No ano seguinte, "I Still Haven’t Found..." ganhou uma versão ainda mais arrepiante (do ponto de vista estritamente espiritual, vejam bem) coestrelada pelo coral gospel New Voices of Freedom, de uma igreja do Harlem, em Nova York. Na música, Bono, autor de praticamente todas as letras do U2, diz que chegou a segurar a mão morna do diabo num momento em que sentia muito frio. Mas ele seguiu em frente e continuou sua busca, reconhecendo o sacrifício de Jesus ao carregar a cruz e seus pecados. Que adolescente, mesmo no ápice da ebulição hormonal, pensaria em sexo ouvindo uma coisa dessas?
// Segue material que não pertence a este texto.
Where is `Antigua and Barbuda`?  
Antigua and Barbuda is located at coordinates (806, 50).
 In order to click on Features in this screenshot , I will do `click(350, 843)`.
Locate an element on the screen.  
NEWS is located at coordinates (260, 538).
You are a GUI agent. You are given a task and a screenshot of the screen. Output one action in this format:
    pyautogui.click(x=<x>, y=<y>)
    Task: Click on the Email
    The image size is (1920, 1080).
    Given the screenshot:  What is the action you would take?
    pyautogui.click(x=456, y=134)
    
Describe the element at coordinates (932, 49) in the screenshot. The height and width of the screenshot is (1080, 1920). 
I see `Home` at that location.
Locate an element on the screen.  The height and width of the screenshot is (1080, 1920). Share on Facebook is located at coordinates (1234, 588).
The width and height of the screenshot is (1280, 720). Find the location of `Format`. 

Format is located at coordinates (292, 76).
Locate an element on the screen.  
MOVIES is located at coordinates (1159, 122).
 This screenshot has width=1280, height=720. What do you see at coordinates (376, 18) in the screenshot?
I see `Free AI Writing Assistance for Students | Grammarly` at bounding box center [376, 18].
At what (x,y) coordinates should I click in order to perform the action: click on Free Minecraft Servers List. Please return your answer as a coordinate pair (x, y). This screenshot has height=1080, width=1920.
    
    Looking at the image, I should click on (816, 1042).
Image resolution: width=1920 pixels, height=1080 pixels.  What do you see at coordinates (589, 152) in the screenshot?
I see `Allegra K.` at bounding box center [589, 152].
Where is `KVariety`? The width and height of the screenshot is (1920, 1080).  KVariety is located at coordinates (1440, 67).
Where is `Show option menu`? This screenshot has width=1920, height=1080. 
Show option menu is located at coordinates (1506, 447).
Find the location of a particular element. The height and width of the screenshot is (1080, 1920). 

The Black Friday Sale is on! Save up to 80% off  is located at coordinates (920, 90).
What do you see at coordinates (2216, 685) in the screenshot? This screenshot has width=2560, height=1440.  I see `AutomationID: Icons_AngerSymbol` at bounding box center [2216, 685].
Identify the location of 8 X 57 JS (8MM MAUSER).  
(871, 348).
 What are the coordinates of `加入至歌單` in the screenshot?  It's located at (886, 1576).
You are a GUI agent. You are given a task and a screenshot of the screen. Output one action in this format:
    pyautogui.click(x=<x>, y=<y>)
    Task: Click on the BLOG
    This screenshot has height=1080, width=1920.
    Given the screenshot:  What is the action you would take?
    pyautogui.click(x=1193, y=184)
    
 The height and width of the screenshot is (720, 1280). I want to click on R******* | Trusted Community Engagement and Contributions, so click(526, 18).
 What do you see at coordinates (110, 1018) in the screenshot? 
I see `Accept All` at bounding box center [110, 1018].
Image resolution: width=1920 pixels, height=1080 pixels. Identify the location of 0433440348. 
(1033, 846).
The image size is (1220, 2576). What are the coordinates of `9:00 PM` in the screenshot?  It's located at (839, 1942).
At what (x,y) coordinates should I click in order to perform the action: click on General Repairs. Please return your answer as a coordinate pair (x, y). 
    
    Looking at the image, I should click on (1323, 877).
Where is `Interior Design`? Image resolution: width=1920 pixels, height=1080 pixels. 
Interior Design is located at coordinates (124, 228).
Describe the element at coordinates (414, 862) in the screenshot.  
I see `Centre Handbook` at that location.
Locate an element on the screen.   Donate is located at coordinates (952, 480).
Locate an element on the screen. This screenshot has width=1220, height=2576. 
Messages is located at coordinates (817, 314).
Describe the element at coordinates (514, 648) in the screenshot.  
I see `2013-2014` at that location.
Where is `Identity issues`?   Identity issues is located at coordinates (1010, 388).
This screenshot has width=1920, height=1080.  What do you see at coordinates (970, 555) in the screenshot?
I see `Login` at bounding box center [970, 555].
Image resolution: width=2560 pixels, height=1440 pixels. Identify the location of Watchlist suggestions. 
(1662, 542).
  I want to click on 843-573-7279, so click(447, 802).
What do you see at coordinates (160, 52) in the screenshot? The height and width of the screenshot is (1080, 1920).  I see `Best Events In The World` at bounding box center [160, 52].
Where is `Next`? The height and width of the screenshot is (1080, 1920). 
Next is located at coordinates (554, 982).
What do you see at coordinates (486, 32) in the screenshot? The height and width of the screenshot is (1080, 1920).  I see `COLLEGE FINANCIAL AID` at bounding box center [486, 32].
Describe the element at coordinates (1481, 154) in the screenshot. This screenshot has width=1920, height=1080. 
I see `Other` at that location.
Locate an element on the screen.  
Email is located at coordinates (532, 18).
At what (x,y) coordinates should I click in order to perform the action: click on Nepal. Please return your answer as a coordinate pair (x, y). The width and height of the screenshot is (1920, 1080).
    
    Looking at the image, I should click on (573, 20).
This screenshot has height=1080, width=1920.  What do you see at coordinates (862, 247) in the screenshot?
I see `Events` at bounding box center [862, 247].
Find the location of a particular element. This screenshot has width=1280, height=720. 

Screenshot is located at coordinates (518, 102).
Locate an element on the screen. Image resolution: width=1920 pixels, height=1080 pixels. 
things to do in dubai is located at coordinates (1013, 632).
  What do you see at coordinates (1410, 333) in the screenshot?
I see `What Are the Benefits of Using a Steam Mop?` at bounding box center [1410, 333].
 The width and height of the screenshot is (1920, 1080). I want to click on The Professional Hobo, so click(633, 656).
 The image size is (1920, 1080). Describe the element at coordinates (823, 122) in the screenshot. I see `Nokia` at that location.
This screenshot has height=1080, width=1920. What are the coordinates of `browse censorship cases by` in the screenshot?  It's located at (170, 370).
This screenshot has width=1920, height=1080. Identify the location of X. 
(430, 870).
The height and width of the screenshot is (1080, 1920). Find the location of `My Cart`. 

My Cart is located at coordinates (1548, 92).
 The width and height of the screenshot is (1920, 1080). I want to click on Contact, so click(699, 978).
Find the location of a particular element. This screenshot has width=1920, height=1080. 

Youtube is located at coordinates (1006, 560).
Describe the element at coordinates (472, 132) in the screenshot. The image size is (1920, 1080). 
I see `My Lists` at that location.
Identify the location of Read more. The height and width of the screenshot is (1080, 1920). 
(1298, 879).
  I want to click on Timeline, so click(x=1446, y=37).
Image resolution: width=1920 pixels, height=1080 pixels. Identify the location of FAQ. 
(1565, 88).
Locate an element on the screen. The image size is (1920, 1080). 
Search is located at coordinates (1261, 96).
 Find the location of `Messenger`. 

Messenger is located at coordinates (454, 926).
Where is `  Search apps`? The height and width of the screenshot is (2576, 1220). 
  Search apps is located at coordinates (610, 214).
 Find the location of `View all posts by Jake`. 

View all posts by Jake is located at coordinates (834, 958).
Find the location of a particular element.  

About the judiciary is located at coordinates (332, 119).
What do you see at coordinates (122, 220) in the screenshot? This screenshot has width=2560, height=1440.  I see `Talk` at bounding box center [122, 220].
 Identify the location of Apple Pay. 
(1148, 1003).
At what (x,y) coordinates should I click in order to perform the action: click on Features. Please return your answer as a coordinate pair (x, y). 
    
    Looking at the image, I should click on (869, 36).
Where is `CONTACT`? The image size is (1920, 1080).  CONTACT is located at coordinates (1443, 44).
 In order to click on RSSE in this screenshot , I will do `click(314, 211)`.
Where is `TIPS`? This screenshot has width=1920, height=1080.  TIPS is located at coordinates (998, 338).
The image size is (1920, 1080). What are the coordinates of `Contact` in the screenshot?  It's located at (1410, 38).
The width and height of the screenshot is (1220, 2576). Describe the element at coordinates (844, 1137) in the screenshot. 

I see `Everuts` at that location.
E quem não pensaria duas vezes antes de usar drogas ao ouvir Bad (1984) e Running to Stand Still (1987), que falam, ainda que metaforicamente, sobre a dor de perder um amigo de infância para a heroína, cujo uso tomou contornos de epidemia na Irlanda da época?

Religiosidade e política

A religiosidade do U2 tem origem, sem dúvida, num exacerbado sentimento religioso que muitas vezes foi usado como arma política na longa história de resistência da Irlanda católica ao domínio dos ingleses, que tentaram impor o protestantismo ao país dominado e acabaram por dividido-lo. De um lado fica a Irlanda católica, independente desde 1922, e do outro a Irlanda do Norte, de maioria protestante e ainda hoje parte do Reino Unido.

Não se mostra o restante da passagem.